_BRIEF_
Lay out the rows starting at the line containing "Click the 1 Uppercase requirement circle" and ending at the line containing "pyautogui.click(x=927, y=1339)" as a two-column CSV with the headers input and output, giving one CSV line per row. Put each value in a single quoted field with line breaks replaced by spaces, and leave the pictures out.

Entries taken from a collection:
━━━━━━━━━━
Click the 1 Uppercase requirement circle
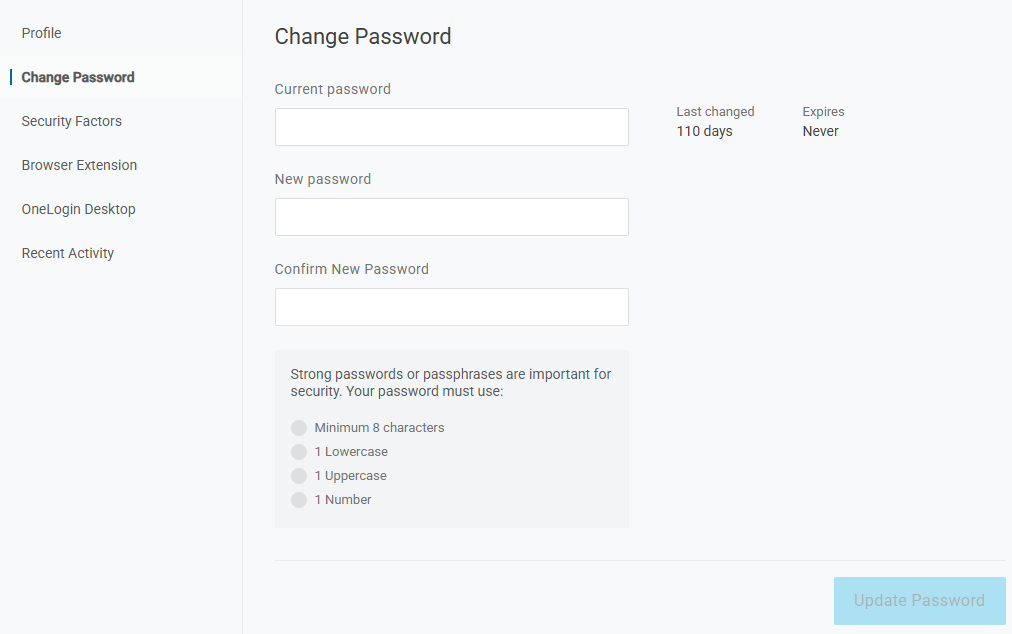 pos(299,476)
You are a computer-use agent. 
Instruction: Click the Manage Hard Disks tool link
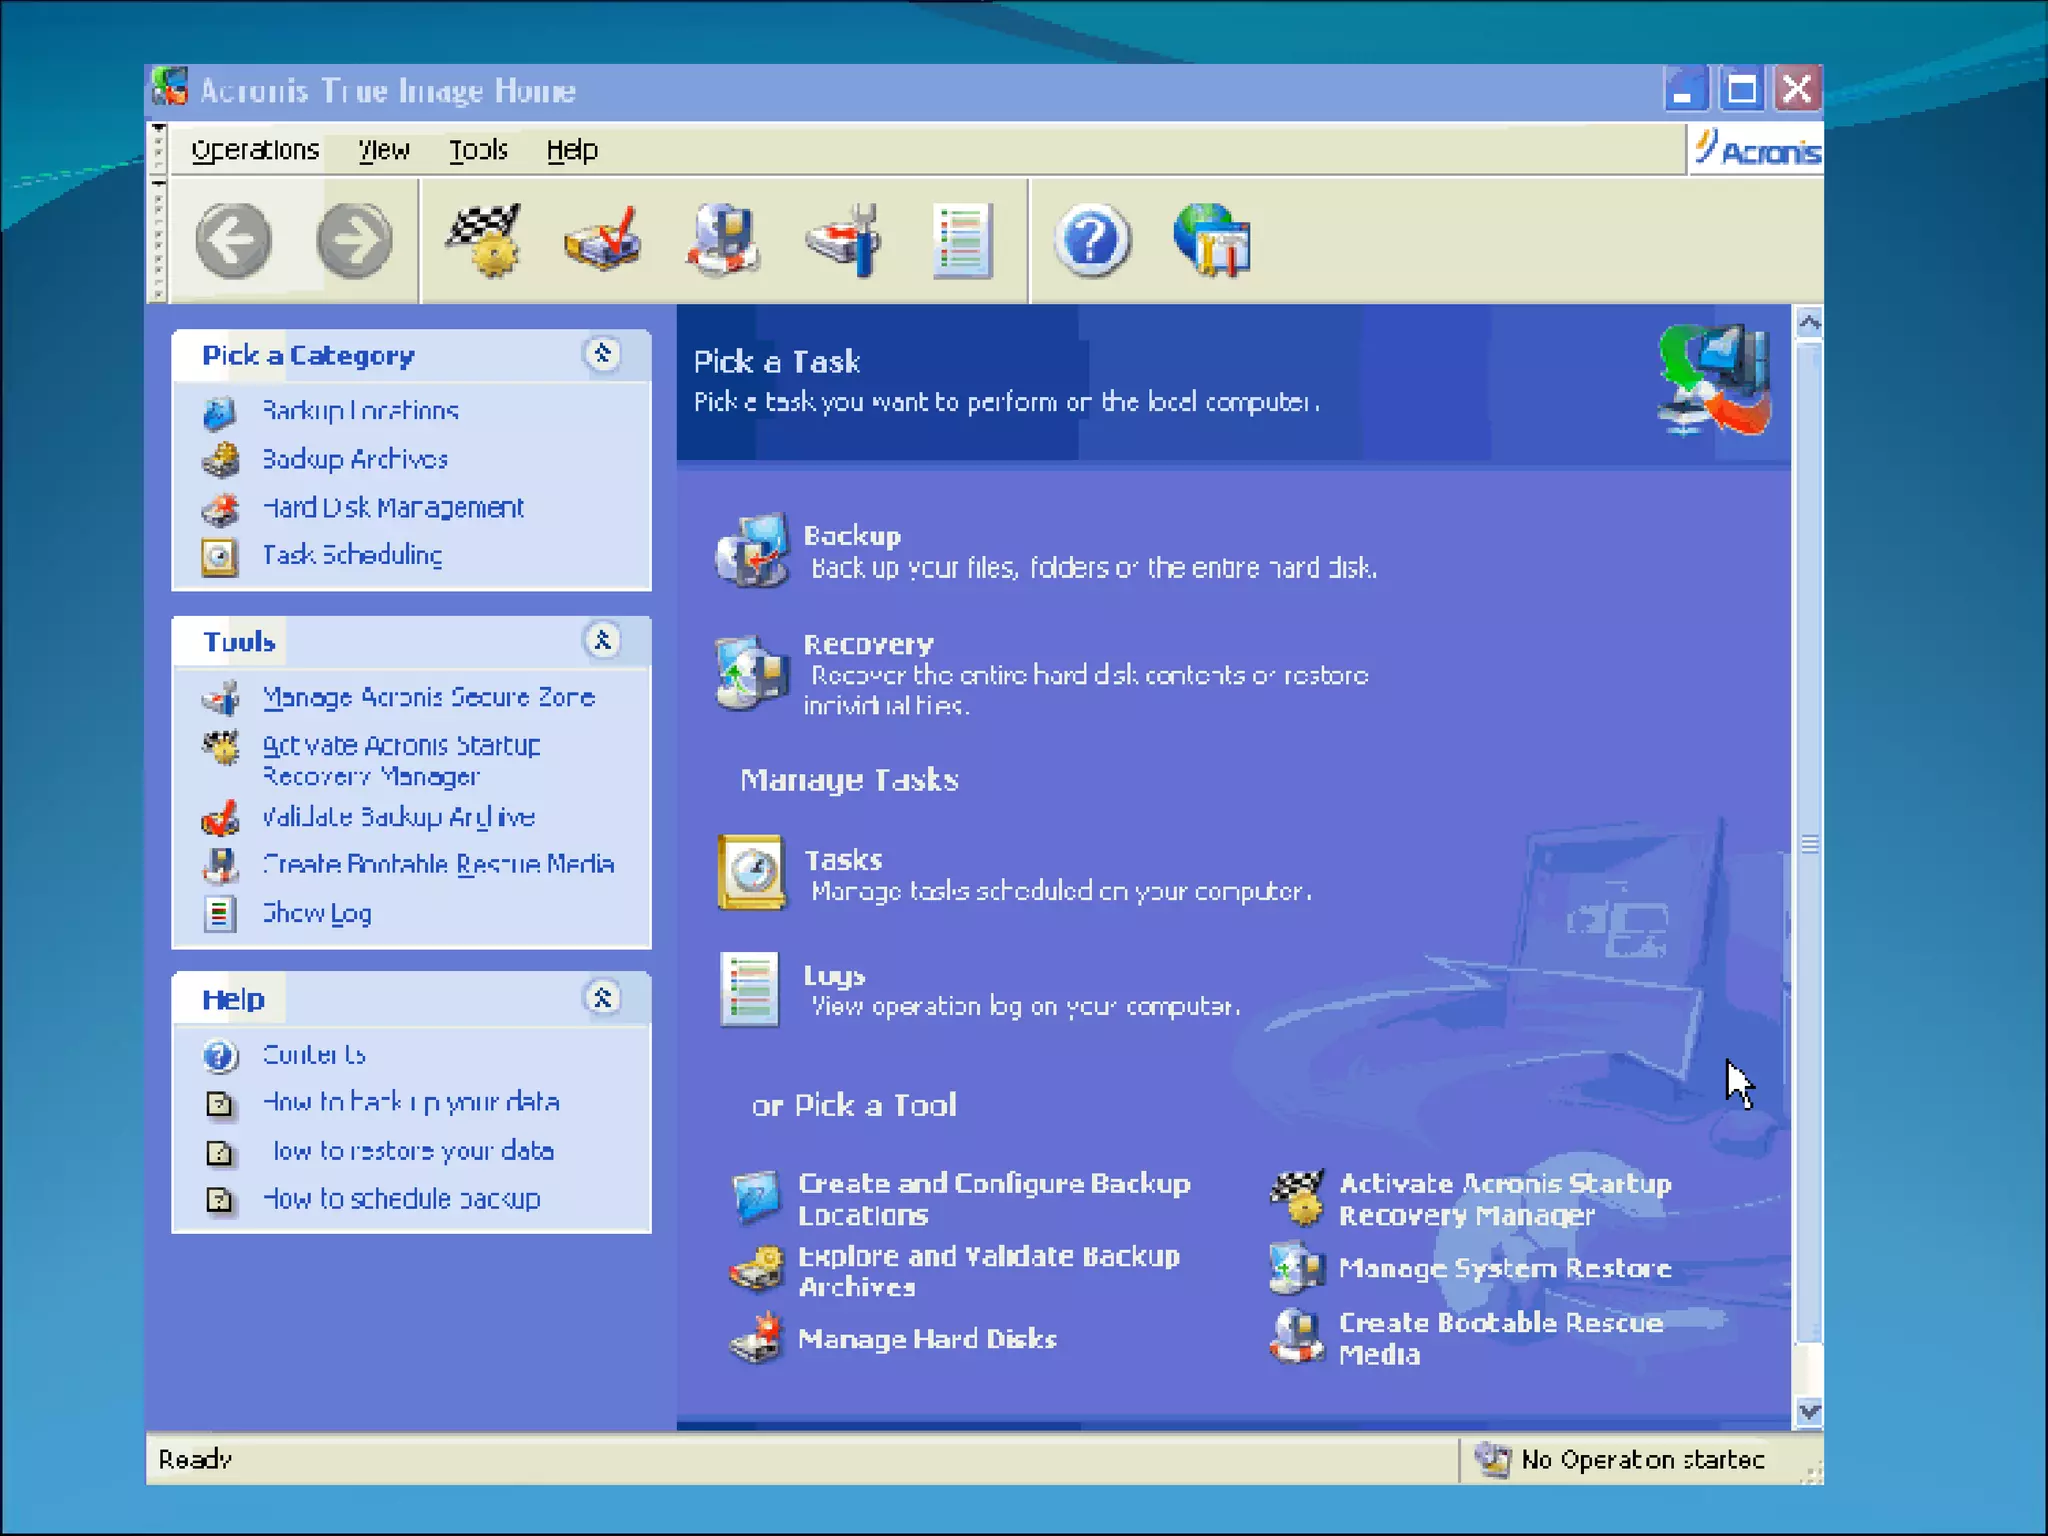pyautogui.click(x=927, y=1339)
━━━━━━━━━━
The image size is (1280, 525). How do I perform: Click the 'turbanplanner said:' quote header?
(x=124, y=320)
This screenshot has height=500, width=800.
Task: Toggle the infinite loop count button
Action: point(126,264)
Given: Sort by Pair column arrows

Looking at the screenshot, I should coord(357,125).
━━━━━━━━━━
_THE COMPLETED TASK_
input,output
"Click the 1 Uppercase requirement circle","pos(299,476)"
"You are a computer-use agent. Instruction: Click the Manage Hard Disks tool link","pyautogui.click(x=927, y=1339)"